How much will it cost to implement this plan? The Fish and Wildlife Service says the species could be rejuvenated over the next 30 years at a cost of about $127 million. But that money will do little if anything to rejuvenate the depressed rural communities of the Northwest where still more timber land will be off limits to harvesting.
In the early 1990s, when the spotted-owl controversy reached its peak, people desperate to save their jobs and communities joked about having spotted-owl barbecues. Today it seems that the joke is on those who believed science always has a solution.

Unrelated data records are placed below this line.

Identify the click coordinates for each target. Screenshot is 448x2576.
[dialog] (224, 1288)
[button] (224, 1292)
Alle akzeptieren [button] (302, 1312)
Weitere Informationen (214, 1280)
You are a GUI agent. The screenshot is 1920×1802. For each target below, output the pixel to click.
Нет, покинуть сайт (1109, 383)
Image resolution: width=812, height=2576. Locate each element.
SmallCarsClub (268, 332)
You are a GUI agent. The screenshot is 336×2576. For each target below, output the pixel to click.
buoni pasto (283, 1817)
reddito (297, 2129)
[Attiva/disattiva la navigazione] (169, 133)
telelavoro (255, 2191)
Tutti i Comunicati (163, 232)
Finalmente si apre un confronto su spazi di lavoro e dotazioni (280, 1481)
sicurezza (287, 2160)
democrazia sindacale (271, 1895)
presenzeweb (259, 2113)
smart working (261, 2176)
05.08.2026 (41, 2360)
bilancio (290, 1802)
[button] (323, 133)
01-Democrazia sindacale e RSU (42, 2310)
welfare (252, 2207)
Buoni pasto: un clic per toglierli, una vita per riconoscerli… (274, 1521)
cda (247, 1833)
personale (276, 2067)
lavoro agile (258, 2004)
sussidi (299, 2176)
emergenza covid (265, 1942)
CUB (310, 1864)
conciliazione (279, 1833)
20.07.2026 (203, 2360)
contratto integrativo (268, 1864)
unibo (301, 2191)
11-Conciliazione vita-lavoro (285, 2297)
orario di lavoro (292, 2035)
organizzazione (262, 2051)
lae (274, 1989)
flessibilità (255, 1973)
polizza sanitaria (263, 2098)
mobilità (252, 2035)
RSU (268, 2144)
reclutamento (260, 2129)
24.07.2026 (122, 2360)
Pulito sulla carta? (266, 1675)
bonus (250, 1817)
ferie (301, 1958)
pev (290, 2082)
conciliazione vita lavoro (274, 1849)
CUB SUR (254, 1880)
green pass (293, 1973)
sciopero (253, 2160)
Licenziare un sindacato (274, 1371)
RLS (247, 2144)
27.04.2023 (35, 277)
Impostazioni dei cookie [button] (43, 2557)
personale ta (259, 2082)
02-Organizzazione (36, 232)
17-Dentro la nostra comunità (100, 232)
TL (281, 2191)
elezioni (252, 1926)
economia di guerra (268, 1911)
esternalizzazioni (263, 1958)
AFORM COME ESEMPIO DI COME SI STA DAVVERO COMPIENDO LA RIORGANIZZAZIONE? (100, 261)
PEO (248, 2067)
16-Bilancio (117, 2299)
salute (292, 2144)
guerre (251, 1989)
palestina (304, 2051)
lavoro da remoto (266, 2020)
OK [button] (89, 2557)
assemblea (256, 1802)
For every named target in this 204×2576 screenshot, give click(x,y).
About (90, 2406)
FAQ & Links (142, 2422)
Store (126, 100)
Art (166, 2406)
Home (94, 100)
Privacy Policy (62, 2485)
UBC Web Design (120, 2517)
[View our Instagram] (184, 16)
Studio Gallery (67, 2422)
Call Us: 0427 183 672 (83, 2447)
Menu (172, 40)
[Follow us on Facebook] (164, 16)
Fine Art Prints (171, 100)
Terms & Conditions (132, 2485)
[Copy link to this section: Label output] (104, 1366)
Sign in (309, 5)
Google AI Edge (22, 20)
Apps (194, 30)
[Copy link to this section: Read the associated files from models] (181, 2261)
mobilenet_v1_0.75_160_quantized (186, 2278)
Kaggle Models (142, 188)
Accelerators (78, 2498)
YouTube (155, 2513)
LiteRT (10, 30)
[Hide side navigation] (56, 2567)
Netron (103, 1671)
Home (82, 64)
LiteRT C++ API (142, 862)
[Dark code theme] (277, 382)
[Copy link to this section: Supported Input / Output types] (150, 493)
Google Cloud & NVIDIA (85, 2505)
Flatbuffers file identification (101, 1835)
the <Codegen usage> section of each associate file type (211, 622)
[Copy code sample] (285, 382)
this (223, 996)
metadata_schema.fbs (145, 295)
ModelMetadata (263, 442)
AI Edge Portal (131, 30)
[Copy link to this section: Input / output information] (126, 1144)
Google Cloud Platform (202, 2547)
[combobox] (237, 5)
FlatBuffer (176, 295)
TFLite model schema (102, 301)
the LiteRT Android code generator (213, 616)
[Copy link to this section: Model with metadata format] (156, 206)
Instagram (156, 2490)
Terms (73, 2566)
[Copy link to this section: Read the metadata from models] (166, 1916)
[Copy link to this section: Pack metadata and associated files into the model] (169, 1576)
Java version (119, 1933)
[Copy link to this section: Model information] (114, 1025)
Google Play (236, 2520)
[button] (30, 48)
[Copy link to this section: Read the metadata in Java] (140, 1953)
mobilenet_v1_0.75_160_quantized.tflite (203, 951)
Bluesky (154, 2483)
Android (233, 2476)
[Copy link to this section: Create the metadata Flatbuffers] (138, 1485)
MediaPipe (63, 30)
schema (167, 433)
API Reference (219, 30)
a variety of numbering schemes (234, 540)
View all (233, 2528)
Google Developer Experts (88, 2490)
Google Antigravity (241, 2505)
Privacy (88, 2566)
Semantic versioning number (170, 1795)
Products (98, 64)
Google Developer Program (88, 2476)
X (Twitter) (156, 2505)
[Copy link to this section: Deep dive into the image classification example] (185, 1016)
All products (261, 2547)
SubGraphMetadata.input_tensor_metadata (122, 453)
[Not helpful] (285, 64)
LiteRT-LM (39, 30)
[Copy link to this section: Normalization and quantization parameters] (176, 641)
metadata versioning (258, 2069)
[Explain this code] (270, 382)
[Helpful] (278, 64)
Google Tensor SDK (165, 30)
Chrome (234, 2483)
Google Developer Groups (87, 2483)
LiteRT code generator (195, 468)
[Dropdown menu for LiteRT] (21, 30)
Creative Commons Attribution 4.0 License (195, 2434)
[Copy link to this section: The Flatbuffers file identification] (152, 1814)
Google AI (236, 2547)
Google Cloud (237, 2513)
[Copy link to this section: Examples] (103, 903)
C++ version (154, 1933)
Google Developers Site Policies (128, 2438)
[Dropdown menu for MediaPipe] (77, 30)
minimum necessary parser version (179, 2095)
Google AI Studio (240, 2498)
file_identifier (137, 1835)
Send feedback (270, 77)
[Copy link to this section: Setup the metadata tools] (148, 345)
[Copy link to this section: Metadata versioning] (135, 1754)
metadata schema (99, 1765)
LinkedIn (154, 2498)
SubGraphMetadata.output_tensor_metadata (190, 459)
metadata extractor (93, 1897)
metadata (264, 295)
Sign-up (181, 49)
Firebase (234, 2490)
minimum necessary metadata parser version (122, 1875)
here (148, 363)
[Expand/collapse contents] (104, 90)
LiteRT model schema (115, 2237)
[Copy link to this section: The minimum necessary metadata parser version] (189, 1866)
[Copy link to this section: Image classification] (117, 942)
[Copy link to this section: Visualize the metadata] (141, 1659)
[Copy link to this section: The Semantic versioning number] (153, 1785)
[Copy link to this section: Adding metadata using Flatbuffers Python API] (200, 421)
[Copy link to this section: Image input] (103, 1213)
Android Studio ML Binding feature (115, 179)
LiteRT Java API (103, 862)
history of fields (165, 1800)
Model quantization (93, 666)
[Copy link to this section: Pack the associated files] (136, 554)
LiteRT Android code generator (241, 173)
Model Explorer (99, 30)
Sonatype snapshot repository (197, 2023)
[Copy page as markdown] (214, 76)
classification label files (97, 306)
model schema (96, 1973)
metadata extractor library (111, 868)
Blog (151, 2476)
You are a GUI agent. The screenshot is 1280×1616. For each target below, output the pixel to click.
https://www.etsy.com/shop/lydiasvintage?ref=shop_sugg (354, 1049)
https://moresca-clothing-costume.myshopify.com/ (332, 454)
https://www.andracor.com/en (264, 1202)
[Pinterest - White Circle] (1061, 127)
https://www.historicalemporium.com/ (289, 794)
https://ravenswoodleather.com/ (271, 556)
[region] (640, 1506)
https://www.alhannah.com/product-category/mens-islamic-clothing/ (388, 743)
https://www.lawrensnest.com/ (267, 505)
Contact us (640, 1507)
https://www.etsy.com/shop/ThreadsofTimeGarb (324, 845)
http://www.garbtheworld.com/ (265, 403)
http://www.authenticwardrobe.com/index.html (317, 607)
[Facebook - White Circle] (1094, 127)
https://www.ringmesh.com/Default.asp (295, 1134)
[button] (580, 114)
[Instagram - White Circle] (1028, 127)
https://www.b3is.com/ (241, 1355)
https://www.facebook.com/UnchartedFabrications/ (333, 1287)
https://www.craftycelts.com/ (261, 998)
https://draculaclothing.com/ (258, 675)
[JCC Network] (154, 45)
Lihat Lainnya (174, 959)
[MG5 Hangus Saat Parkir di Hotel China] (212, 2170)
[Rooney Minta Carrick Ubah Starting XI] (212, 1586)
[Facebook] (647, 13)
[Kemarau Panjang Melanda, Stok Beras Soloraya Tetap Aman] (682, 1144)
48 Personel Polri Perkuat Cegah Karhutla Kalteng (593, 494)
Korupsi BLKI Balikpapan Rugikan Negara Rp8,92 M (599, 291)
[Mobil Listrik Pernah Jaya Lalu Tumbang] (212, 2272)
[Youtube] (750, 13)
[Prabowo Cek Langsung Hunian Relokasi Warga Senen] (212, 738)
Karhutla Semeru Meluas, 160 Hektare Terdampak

The truth is that no one fully understands why the spotted owl continues to decline. The rise of the barred owl poses an unexpected, but not surprising, complication. If the natural world would just remain static, species preservation and ecological management would be far simpler. But Mother Nature relishes competition, and the barred owl is a fierce competitor. Are we really prepared to send armed federal agents into Northwest forests in search of barred owls? And what will groups like People for the Ethical Treatment of Animals have to say as the carcasses pile up?
And even assuming the spotted owl can be saved, is there no cost too high? How many millions of acres of forest must be abandoned? How many rival birds must be killed? Would anybody really notice if barred owls displaced and interbred with every last spotted owl in the Northwest?
For most Northwesterners it was never really about the owls anyway. It was about preservation, in some pristine state, of some of the planet's most productive forests versus the management of those forests to serve the interests of mankind. But even preservation proves to be an elusive goal as forests age and debris accumulates to feed the next forest fire.
The spotted-owl saga provides convincing evidence that it's time to re-examine our objectives and methods in species protection, followed by appropriate amendments to the Endangered Species Act.
Mr. Huffman, dean emeritus of Lewis & Clark Law School, is a member of the Hoover Institution's task force on Property Rights, Freedom and Prosperity.